It has been an up-and-down year for Macy's (M -4.14%) in 2018. Shares of the department store giant plunged to a multiyear low in late 2017, but rallied in the last two months of the year. That rally continued into 2018, as Macy's stock surged from around $25 at the beginning of the year to a peak of more than $40 this summer.
Since then, the stock has come back to earth, slumping all the way back to the low-$30 range. That has left Macy's shares trading for less than nine times earnings, despite rapid improvement in the company's balance sheet.
In short, investors are treating Macy's like it won't be able to sustain its current level of earnings, let alone achieve any profit growth in the long run. Yet people may be underestimating Macy's prospects. For the first time in a long time, the company has a real growth strategy.
Macy's was floundering for years
Between 2015 and 2017, Macy's reported 11 consecutive quarterly comp sales declines, as the retailer struggled to cope with declining mall traffic and changing shopper habits. For most of that period, the company's turnaround efforts focused on cutting costs, closing underperforming stores (and stores located too close to one another), and monetizing valuable real estate.
Thus, in early 2016, Macy's announced a major organizational restructuring, with the goal of cutting annual operating expenses by $400 million. At the same time, the company announced that it would close 36 stores in early 2016.
The cost savings and store closures weren't enough to offset worsening retail sales trends. In August 2016, Macy's revealed plans to close another 100 of its roughly 675 full-line stores over the next few years -- but mainly in early 2017. About two-thirds of those stores closed last year, and another 11 closed in early 2018.
In theory, store closures should have boosted Macy's comp sales by driving customers to the remaining stores. However, it wasn't until a year ago that the company finally found its footing, posting a 1.4% comp sales gain for the fourth quarter of fiscal 2017.
Macy's has a plan to keep growing
This turnaround late last year allowed Macy's to enter 2018 with some momentum. On the Q4 earnings call in February, CEO Jeff Gennette announced a plan to make big investments in 50 stores -- known as the Growth50 -- to drive faster sales growth.
Some of the changes included new lighting and improved fixtures, upgraded technology, a greater focus on "big-ticket" items through new or enlarged furniture and mattress showrooms, and the introduction of food and beverage offerings (such as Starbucks cafes) inside the stores. Certain Growth50 locations also received Macy's Backstage outlet stores.
By midyear, with many of the key improvements still to come, the Growth50 stores had already seen a meaningful lift in their sales trends and customer satisfaction scores. Results continued to improve in the third quarter, particularly after Macy's completed renovation work in those stores.
As a result, Macy's plans to upgrade another 100 locations in 2019, using what it has learned from the Growth50 stores. Over the next several years, about half of the Macy's store fleet could potentially get these upgrades.
The upside is meaningful
The Growth50 initiative -- along with the expansion of the Macy's Backstage off-price chain and ongoing technology investments -- has helped Macy's substantially improve its sales performance this year. Through the first three quarters of fiscal 2018, comp sales rose 2.7% year over year, including a 3.3% increase last quarter.

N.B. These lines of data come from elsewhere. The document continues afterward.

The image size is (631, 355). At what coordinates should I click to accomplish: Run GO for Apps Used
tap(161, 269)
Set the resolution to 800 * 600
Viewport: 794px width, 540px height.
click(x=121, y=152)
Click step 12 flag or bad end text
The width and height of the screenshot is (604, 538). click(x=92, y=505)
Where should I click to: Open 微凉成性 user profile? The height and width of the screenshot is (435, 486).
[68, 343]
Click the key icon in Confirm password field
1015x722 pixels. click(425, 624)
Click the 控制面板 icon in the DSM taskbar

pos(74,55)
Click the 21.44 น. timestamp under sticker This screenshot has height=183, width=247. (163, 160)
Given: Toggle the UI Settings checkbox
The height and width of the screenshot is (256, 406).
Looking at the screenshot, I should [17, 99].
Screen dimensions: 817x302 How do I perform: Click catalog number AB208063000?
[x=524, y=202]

With a full year of the benefits from investments made this year, plus an additional lift from the 100 stores set to be upgraded next year, comp sales growth should remain strong in fiscal 2019 -- even with tougher year-over-year comparisons. The recent demise of regional competitor Bon-Ton Stores should help, too.
Gennette wants Macy's to start regaining market share. The retailer's recent results suggest that this goal is not as outrageous as it may sound. With investors still treating Macy's like a business in terminal decline, this might be a great time to invest in the leading U.S. department store company.